**Problem to solve**
When you answer, restate the entries below without altering anything.

**Data in this exercise**
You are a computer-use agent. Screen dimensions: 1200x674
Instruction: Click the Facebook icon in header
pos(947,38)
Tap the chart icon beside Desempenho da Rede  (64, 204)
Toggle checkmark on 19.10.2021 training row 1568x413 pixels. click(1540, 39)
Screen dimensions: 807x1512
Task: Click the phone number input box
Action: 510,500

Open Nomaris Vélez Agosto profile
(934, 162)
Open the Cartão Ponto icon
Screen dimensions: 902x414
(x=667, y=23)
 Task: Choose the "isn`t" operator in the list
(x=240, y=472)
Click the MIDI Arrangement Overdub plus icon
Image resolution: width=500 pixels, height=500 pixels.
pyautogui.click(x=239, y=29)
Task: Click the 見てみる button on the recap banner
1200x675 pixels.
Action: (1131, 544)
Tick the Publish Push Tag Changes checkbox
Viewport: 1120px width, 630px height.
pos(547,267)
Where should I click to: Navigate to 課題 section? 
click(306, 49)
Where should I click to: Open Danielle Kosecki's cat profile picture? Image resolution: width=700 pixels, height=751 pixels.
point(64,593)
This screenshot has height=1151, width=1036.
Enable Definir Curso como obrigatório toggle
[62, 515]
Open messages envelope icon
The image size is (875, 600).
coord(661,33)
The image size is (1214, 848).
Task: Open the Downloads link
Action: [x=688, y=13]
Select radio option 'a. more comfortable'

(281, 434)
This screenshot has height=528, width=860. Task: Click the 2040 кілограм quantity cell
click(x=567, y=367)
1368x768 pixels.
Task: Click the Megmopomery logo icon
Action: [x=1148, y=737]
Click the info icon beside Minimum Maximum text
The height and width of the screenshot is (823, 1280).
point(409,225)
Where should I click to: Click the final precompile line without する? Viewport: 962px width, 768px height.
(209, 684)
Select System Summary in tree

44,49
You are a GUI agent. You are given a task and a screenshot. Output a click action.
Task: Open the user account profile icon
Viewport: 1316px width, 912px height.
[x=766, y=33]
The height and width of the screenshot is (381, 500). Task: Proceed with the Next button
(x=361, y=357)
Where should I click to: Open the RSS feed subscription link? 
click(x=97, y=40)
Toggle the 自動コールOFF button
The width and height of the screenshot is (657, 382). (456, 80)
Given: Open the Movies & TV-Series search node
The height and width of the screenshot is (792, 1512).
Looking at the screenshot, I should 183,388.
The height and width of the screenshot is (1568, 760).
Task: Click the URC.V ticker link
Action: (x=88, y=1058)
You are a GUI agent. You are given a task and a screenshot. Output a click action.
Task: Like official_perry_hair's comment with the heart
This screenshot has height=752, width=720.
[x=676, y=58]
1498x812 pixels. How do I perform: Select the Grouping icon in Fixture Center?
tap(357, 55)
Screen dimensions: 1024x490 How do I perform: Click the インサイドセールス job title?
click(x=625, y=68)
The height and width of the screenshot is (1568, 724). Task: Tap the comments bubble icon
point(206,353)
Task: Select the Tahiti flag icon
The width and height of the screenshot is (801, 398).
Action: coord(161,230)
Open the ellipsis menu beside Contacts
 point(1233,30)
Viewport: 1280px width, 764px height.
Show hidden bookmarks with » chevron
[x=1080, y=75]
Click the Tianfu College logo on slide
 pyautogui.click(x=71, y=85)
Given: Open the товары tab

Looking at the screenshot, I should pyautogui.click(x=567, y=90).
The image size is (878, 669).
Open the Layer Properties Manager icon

**Answer below**
You are a computer-use agent. Screen dimensions: 1200x674
Instruction: Click the Facebook icon in header
pos(947,38)
Tap the chart icon beside Desempenho da Rede  (64, 204)
Toggle checkmark on 19.10.2021 training row 1568x413 pixels. click(1540, 39)
Screen dimensions: 807x1512
Task: Click the phone number input box
Action: 510,500

Open Nomaris Vélez Agosto profile
(934, 162)
Open the Cartão Ponto icon
Screen dimensions: 902x414
(x=667, y=23)
 Task: Choose the "isn`t" operator in the list
(x=240, y=472)
Click the MIDI Arrangement Overdub plus icon
Image resolution: width=500 pixels, height=500 pixels.
pyautogui.click(x=239, y=29)
Task: Click the 見てみる button on the recap banner
1200x675 pixels.
Action: (1131, 544)
Tick the Publish Push Tag Changes checkbox
Viewport: 1120px width, 630px height.
pos(547,267)
Where should I click to: Navigate to 課題 section? 
click(306, 49)
Where should I click to: Open Danielle Kosecki's cat profile picture? Image resolution: width=700 pixels, height=751 pixels.
point(64,593)
This screenshot has height=1151, width=1036.
Enable Definir Curso como obrigatório toggle
[62, 515]
Open messages envelope icon
The image size is (875, 600).
coord(661,33)
The image size is (1214, 848).
Task: Open the Downloads link
Action: [x=688, y=13]
Select radio option 'a. more comfortable'

(281, 434)
This screenshot has height=528, width=860. Task: Click the 2040 кілограм quantity cell
click(x=567, y=367)
1368x768 pixels.
Task: Click the Megmopomery logo icon
Action: [x=1148, y=737]
Click the info icon beside Minimum Maximum text
The height and width of the screenshot is (823, 1280).
point(409,225)
Where should I click to: Click the final precompile line without する? Viewport: 962px width, 768px height.
(209, 684)
Select System Summary in tree

44,49
You are a GUI agent. You are given a task and a screenshot. Output a click action.
Task: Open the user account profile icon
Viewport: 1316px width, 912px height.
[x=766, y=33]
The height and width of the screenshot is (381, 500). Task: Proceed with the Next button
(x=361, y=357)
Where should I click to: Open the RSS feed subscription link? 
click(x=97, y=40)
Toggle the 自動コールOFF button
The width and height of the screenshot is (657, 382). (456, 80)
Given: Open the Movies & TV-Series search node
The height and width of the screenshot is (792, 1512).
Looking at the screenshot, I should 183,388.
The height and width of the screenshot is (1568, 760).
Task: Click the URC.V ticker link
Action: (x=88, y=1058)
You are a GUI agent. You are given a task and a screenshot. Output a click action.
Task: Like official_perry_hair's comment with the heart
This screenshot has height=752, width=720.
[x=676, y=58]
1498x812 pixels. How do I perform: Select the Grouping icon in Fixture Center?
tap(357, 55)
Screen dimensions: 1024x490 How do I perform: Click the インサイドセールス job title?
click(x=625, y=68)
The height and width of the screenshot is (1568, 724). Task: Tap the comments bubble icon
point(206,353)
Task: Select the Tahiti flag icon
The width and height of the screenshot is (801, 398).
Action: coord(161,230)
Open the ellipsis menu beside Contacts
 point(1233,30)
Viewport: 1280px width, 764px height.
Show hidden bookmarks with » chevron
[x=1080, y=75]
Click the Tianfu College logo on slide
 pyautogui.click(x=71, y=85)
Given: Open the товары tab

Looking at the screenshot, I should pyautogui.click(x=567, y=90).
The image size is (878, 669).
Open the Layer Properties Manager icon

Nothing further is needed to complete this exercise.